Engler v. Engler

Annotate this Case

455 S.W.2d 36 (1970)

Mary ENGLER, Plaintiff-Respondent, v. Robert ENGLER, Defendant-Appellant.

No. 33611.

St. Louis Court of Appeals, Missouri.

May 26, 1970.

*37 James S. Golden, Donald S. Hilleary, Clayton, for defendant-appellant.

Ackerman, Schiller & Schwartz, Theodore F. Schwartz, Clayton, for plaintiff-respondent.

BRADY, Judge.

The trial court sustained the plaintiff's motion to modify, transferred custody of the parties' daughter, Connie, to her, ordered defendant to pay $20.00 per week as support, and awarded plaintiff $500.00 as attorney's fees. Defendant appeals.

The original divorce was granted in 1958 to defendant upon his cross bill. A daughter, Connie, and a son were born of this marriage. As to Connie, plaintiff was granted temporary custody on alternating weekends, for two weeks in the summer, and reasonable visitation privileges during the week. Trial was in March of 1969. Connie became 16 that May. She had left her father's house to live with her mother in November of 1968. The son's custody was not a part of the motion to modify and he remains in the custody of his father.

The motion to modify alleged in Paragraph 1 the custodial grant to defendant as to Connie; in Paragraph 2 "That plaintiff Mary Engler is now able to care for said child and that said child is fifteen years of age and desires to have the companionship of her mother"; and in Paragraph 3 that Connie's best interests would be served by transferring her custody to plaintiff.

A motion to modify a decree of divorce is in the nature of an independent proceeding and the motion is treated as a petition in an original action. Wood v. Wood, Mo.App., 378 S.W.2d 237, 1.c. [1-6] 239, and cases there cited. A claim upon which relief can be granted must be stated *38 in the motion. Wilton v. Wilton, Mo.App., 235 S.W.2d 418. The only requirement is that it sets forth such facts and circumstances occurring since the entry of the original decree which, if proven, will require the court to find the child's best interests will be served by granting the petitioner the relief desired. Olson v. Olson, Mo.App., 184 S.W.2d 768. These should be set forth in the motion in sufficient detail to inform the opposite party of the facts to be relied upon for modification. Mahan v. Mahan, 239 Mo.App. 317, 192 S.W.2d 626. In the instant appeal the allegation of facts set forth in the motion were that plaintiff is now able to care for Connie, that Connie is fifteen years of age and that she desires to be in the custody of her mother. We will confine our recital of the facts to those tending to prove or disprove those allegations.

The allegation of the motion as to Connie's age is uncontroverted and of course is a matter of simple arithmetic. Equally established is Connie's desire for "the companionship of her mother". As to this issue, Connie testified she would rather live with her mother; is unhappy at her father's and had "crying spells" during the two weeks before she left; that she needs her mother to talk to as she was unable to communicate with her father who she contended was very opinionated and unable to discuss matters; and objected to the living conditions in her father's home which although she admitted were clean she characterized as "cluttered". The only controverted fact alleged in the motion was that plaintiff "is now able to care for said child".

» DATA EXCERPTS:
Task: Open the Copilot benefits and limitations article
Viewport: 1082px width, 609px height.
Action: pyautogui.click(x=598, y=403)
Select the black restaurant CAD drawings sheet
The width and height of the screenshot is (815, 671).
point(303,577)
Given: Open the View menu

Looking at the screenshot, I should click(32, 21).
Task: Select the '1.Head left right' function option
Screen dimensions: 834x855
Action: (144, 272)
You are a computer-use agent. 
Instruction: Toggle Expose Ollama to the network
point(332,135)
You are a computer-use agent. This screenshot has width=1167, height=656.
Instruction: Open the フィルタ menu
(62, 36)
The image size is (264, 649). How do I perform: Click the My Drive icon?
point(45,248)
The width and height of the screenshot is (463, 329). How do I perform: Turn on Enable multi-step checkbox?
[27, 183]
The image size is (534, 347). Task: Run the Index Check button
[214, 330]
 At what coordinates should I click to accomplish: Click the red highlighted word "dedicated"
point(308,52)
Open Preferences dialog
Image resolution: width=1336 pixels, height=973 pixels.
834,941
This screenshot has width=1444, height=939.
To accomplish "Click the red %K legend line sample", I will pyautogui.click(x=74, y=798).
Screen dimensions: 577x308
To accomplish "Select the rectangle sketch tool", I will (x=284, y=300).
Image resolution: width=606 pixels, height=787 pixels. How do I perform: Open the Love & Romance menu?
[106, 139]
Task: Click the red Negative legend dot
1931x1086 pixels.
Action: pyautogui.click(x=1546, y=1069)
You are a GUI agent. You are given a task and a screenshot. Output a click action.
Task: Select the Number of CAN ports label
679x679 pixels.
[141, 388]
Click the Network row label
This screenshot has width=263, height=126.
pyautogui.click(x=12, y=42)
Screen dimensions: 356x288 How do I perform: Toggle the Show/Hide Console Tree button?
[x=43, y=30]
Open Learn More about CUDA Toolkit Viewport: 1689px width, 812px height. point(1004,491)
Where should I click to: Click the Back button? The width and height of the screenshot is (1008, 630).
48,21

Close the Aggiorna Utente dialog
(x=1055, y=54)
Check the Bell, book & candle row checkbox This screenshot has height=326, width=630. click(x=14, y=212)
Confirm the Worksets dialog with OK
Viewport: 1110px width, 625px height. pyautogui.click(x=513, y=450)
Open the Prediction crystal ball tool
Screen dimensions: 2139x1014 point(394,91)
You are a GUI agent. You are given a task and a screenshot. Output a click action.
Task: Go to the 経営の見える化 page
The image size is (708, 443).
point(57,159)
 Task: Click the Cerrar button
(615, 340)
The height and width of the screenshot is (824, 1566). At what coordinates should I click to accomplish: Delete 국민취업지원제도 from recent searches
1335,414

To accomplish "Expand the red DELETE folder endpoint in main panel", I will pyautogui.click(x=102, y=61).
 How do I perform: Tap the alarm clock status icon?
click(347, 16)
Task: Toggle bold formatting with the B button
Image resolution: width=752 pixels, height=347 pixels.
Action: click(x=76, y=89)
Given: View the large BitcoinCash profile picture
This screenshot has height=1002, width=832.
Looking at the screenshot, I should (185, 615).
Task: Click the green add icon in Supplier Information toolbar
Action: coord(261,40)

» WHAT IS EXPECTED: In the Engler v. Engler court opinion, how much weekly support did the trial court order the defendant to pay?

» COMPLETED EXERCISE: $20.00 per week.